Would you return, word for word, the lines running from the one with "うさまるまる (1090, 562)" to the final line of the listing below, pictures omitted?

■ THE RECORDS:
☆ ☆ ☆

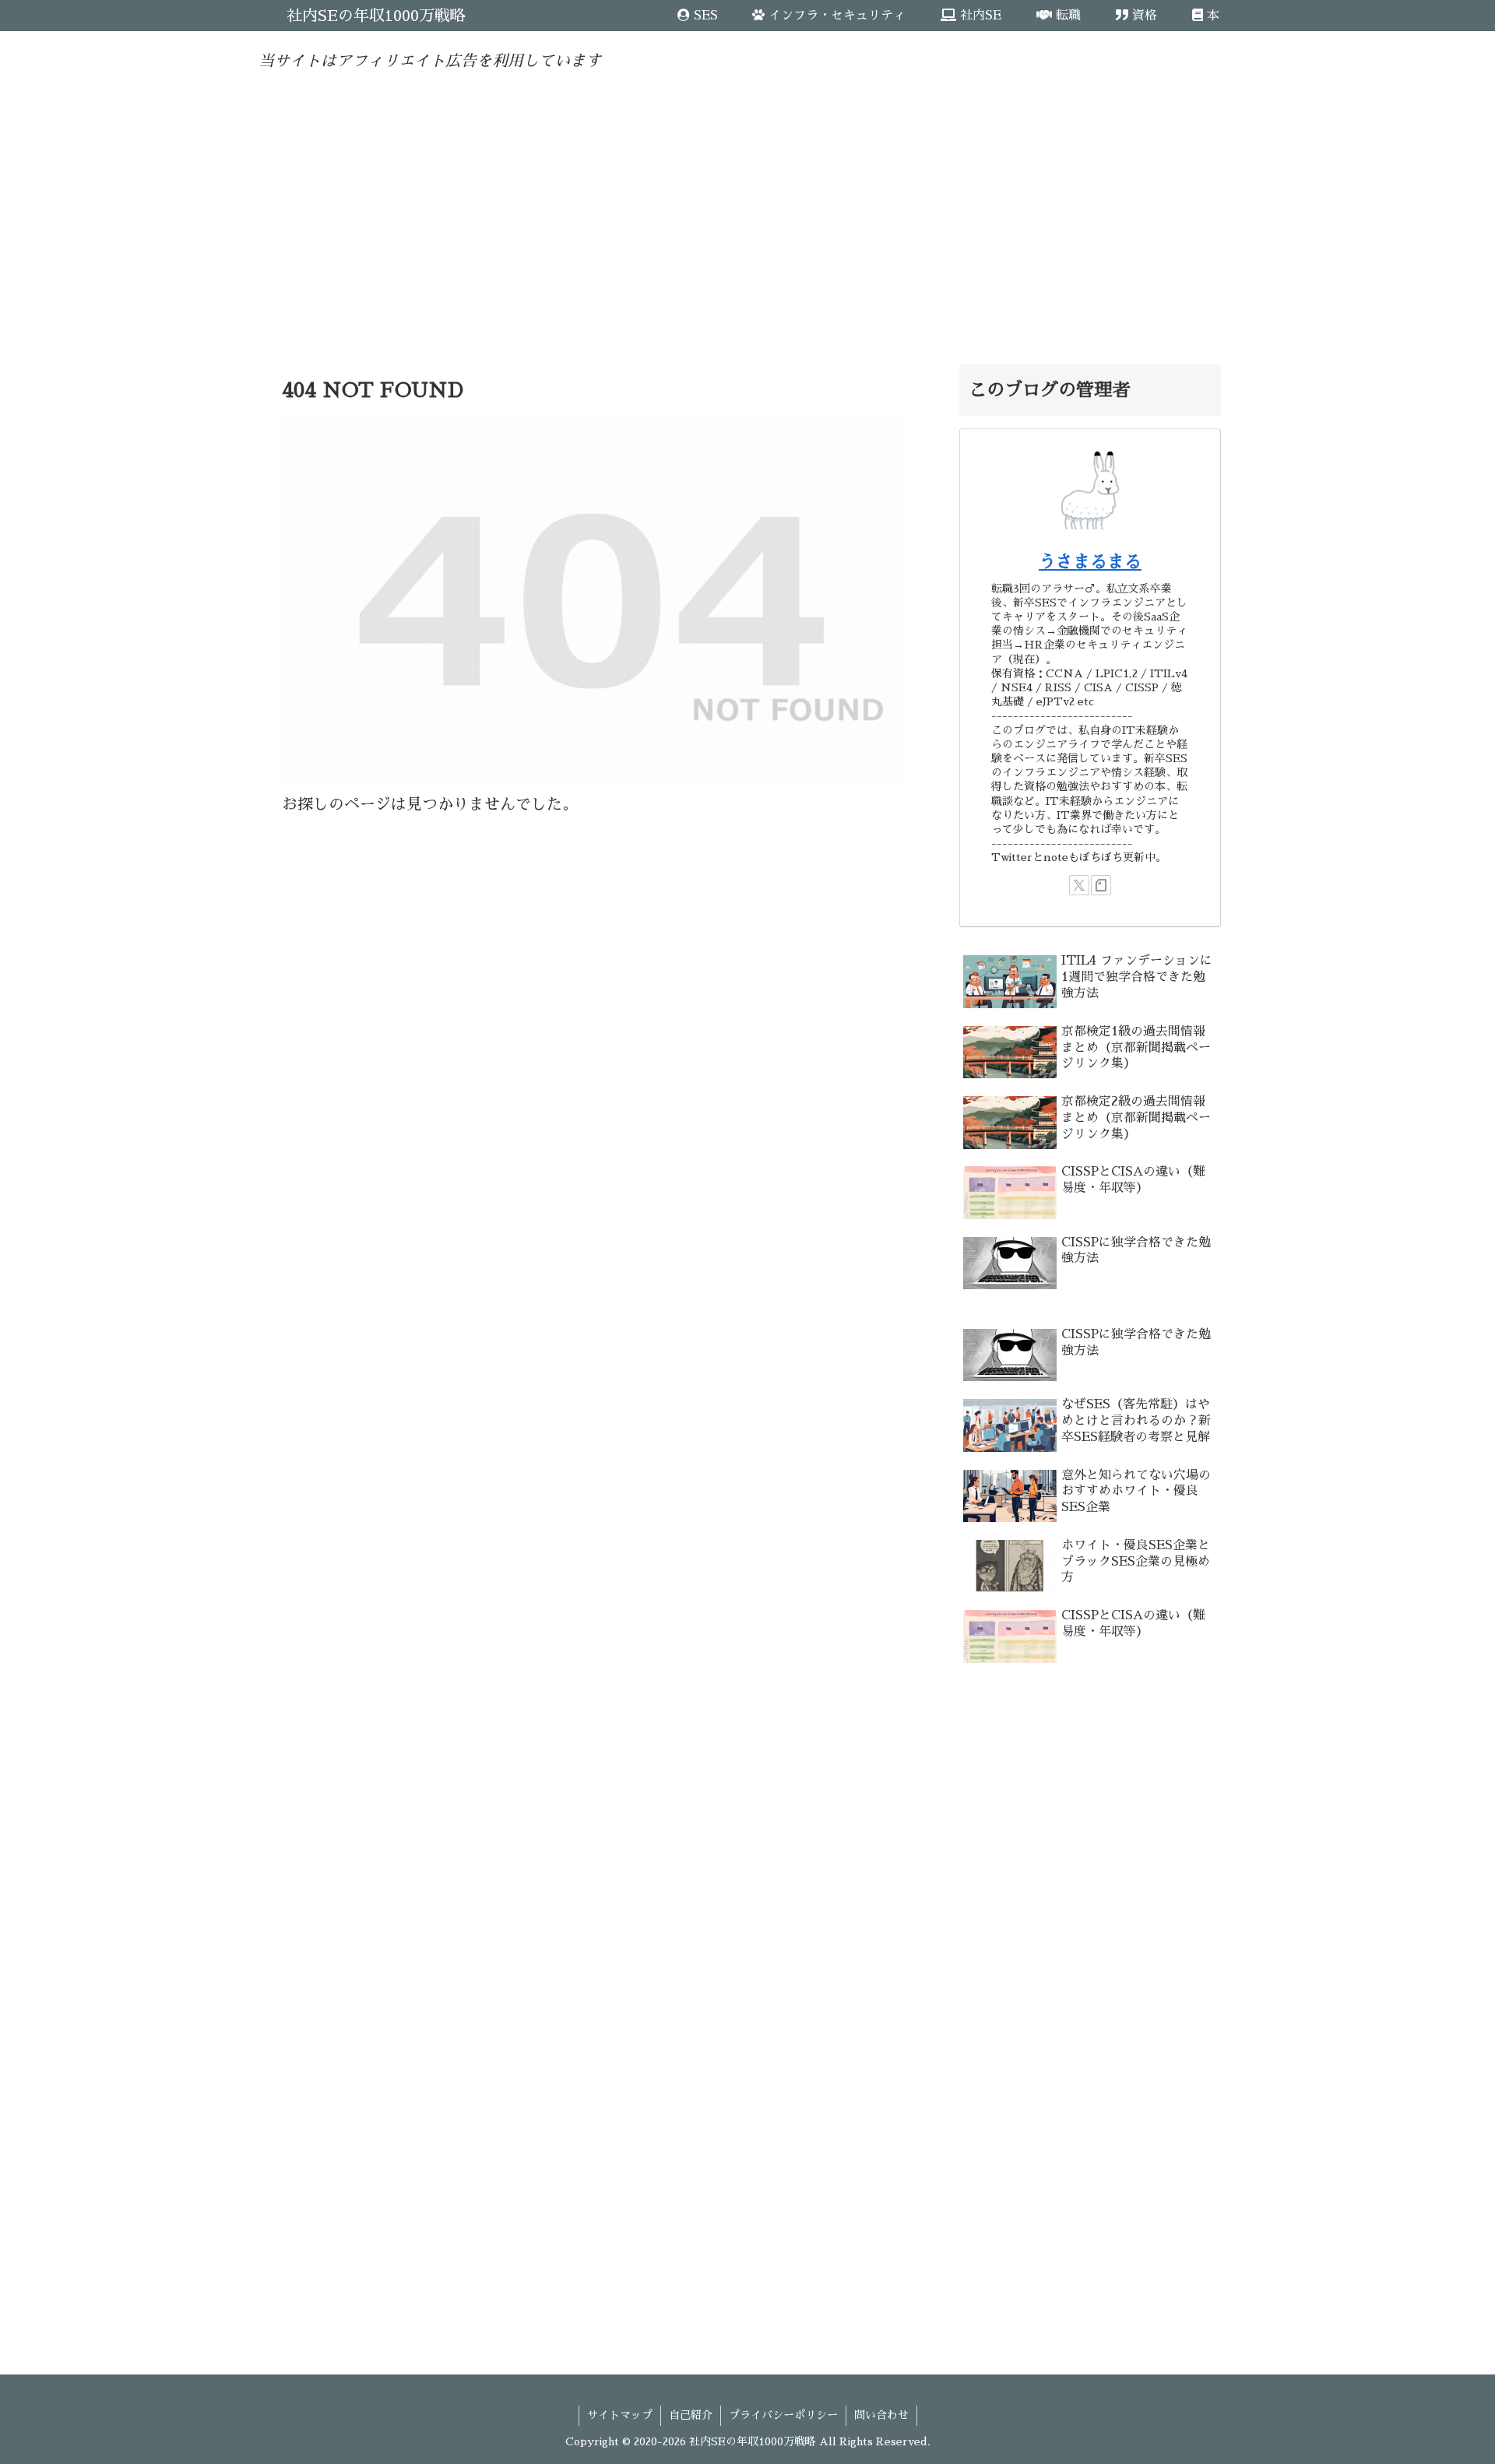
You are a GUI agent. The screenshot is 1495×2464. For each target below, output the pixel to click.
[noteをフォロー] (1101, 885)
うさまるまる (1090, 562)
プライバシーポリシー (783, 2415)
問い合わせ (881, 2415)
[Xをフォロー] (1079, 885)
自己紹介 (690, 2415)
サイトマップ (620, 2415)
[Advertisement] (747, 206)
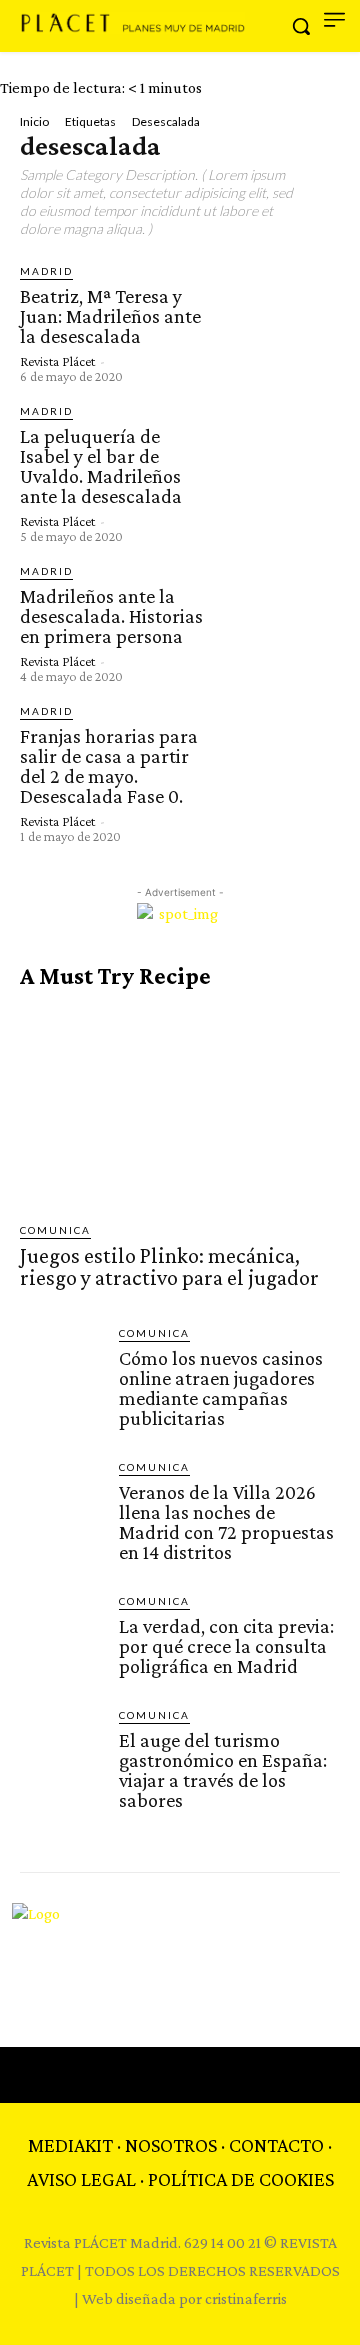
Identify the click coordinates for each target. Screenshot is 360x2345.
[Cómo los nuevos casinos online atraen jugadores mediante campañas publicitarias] (61, 1366)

☆ ☆ ☆

■ SOLVED PROBLEM:
うさまるまる (1090, 562)
プライバシーポリシー (783, 2415)
問い合わせ (881, 2415)
[Xをフォロー] (1079, 885)
自己紹介 (690, 2415)
サイトマップ (620, 2415)
[Advertisement] (747, 206)
Identify the click coordinates for each target. Screenshot is 360x2345.
[Cómo los nuevos casinos online atraen jugadores mediante campañas publicitarias] (61, 1366)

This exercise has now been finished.